Ghosts didn’t linger but memories could. Sarah’s skin prickled.
Stop being so frightened, she instructed herself. It’s just a house. It can’t hurt you.
The door was still ajar. Sarah retraced her own timid footsteps. It no longer stank so badly in that house, now that the body had been long removed and the gentle tug of nature had dragged most of the house’s innards to be exposed to the elements. The conversion was almost complete. The house was a wretched shell with nothing left inside but memories. The ‘faces’ on the wall had long since degraded, to be etched out of existence by mould and moss.

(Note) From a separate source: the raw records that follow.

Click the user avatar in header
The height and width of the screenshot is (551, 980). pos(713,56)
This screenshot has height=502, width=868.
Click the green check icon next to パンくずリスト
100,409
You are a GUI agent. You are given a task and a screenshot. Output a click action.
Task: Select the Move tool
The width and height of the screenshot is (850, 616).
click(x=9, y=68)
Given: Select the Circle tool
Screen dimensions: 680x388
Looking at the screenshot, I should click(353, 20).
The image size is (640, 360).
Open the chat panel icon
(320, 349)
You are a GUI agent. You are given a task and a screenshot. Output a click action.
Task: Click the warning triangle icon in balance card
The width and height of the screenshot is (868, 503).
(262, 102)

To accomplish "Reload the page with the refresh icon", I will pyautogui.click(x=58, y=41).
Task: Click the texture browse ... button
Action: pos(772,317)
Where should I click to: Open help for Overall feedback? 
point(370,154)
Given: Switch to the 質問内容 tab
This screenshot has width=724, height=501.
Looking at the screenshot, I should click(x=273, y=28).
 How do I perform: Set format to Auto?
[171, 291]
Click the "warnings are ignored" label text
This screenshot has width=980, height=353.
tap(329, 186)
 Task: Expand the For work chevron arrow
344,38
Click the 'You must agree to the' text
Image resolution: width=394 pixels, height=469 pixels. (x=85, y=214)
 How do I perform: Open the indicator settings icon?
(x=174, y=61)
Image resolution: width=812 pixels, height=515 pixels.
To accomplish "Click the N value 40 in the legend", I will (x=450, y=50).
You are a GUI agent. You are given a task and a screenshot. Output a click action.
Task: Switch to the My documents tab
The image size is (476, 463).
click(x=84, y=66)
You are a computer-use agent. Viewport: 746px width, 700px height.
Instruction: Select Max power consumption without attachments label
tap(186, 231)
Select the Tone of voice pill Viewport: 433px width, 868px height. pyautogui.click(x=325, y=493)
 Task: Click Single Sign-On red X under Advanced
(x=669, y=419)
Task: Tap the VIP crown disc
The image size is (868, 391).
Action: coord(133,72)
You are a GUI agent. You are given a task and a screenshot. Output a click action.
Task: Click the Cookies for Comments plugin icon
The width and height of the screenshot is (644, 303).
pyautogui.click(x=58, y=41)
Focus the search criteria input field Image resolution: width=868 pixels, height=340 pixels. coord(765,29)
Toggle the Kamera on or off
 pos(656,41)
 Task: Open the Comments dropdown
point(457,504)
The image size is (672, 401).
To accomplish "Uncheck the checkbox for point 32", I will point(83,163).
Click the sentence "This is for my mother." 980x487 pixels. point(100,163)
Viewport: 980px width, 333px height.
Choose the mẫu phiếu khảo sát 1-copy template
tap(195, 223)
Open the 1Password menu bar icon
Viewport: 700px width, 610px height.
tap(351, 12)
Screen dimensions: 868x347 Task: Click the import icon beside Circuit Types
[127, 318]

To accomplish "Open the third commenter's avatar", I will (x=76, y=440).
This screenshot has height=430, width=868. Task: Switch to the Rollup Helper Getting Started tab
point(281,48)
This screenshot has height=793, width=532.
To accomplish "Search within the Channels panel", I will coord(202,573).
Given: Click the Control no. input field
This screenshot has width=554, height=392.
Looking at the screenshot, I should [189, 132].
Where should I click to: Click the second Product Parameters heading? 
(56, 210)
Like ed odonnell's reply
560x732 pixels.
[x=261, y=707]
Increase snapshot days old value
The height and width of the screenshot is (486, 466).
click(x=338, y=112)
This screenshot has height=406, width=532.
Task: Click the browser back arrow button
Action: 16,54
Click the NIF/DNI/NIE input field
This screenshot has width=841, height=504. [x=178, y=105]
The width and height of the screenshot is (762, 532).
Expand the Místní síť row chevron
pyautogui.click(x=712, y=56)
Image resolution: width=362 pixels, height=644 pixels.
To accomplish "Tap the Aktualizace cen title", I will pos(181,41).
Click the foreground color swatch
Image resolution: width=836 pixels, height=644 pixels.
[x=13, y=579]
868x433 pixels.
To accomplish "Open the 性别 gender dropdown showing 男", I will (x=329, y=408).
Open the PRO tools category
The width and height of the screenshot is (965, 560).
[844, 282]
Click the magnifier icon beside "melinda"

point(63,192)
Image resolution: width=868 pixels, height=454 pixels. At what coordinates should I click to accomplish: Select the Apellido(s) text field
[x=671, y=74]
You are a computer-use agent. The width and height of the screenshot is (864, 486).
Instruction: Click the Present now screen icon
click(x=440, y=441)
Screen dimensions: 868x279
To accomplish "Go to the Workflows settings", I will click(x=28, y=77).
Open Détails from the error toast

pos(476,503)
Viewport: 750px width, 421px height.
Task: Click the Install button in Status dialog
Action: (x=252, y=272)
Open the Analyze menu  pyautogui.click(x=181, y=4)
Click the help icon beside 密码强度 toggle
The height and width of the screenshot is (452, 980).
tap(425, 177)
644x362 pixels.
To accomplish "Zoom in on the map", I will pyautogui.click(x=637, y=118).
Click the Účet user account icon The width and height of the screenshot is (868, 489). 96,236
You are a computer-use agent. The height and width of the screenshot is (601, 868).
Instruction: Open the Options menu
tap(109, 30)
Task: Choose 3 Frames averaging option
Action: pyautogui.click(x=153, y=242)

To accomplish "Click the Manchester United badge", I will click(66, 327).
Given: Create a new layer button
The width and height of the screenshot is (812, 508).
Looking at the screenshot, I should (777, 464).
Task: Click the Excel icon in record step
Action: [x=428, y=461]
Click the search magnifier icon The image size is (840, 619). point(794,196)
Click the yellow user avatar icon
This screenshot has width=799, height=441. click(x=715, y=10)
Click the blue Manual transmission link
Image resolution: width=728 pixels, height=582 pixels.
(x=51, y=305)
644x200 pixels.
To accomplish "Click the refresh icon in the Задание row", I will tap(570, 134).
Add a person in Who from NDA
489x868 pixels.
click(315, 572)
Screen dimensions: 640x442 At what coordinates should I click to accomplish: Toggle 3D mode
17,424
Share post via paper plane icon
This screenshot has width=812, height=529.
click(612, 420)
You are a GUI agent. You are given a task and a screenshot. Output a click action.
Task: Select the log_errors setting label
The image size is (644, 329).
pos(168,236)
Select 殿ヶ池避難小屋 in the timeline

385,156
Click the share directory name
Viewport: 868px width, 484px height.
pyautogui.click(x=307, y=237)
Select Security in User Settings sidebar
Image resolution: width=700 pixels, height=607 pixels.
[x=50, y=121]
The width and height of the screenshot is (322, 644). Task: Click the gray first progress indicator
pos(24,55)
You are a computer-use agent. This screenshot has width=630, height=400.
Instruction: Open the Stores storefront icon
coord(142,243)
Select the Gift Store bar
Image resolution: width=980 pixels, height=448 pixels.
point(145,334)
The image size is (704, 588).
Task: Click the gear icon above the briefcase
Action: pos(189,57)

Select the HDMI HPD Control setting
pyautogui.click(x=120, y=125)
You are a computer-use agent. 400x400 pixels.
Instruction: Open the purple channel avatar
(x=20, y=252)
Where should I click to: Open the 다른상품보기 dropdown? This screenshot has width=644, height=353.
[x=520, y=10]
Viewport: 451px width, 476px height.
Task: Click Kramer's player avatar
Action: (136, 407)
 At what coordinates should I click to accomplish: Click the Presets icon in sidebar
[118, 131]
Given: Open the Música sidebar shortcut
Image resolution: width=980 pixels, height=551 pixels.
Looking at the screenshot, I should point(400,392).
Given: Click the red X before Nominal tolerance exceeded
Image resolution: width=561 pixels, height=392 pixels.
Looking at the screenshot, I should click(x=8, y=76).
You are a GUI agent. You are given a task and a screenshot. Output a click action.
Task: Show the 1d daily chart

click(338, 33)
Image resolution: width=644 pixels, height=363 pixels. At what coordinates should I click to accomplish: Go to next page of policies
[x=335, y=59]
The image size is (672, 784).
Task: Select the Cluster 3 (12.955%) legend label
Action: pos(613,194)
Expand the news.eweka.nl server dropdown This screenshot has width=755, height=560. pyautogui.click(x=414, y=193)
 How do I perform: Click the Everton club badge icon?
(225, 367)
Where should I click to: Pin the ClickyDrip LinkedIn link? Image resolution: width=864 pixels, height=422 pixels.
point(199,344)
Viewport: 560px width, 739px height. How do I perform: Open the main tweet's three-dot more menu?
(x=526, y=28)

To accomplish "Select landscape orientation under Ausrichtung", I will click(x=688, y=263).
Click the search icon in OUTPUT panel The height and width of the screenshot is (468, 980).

Sarah painstakingly dragged what little dry wood she could find into a pile against the sturdiest wall that remained. It took her a good half an hour but she made a tepee of sorts and packed in some of her bagel’s paper packet for tinder. The cardboard juice box was tossed in too. Then she fished the box of matches out of her left pocket and lit one. Warm, red light spilt over her fingers.
It’s just a house.
Just the house.
But house or not, the memories clung to her and cut her deep within. Sorrow and guilt and horror were not things she wanted to hang onto any longer. The improvised tepee of tinder caught alight and Sarah trekked back outside to watch the house burn. Flame was dancing up the walls and shining out of those tacky windows within a couple of minutes. By the time she was satisfied that the fire would catch and smoke had begun to etch the orange sky, it was time she required her headlights on to drive away.
It’s not a house anymore.
Sarah trailed off down the road and didn’t look back.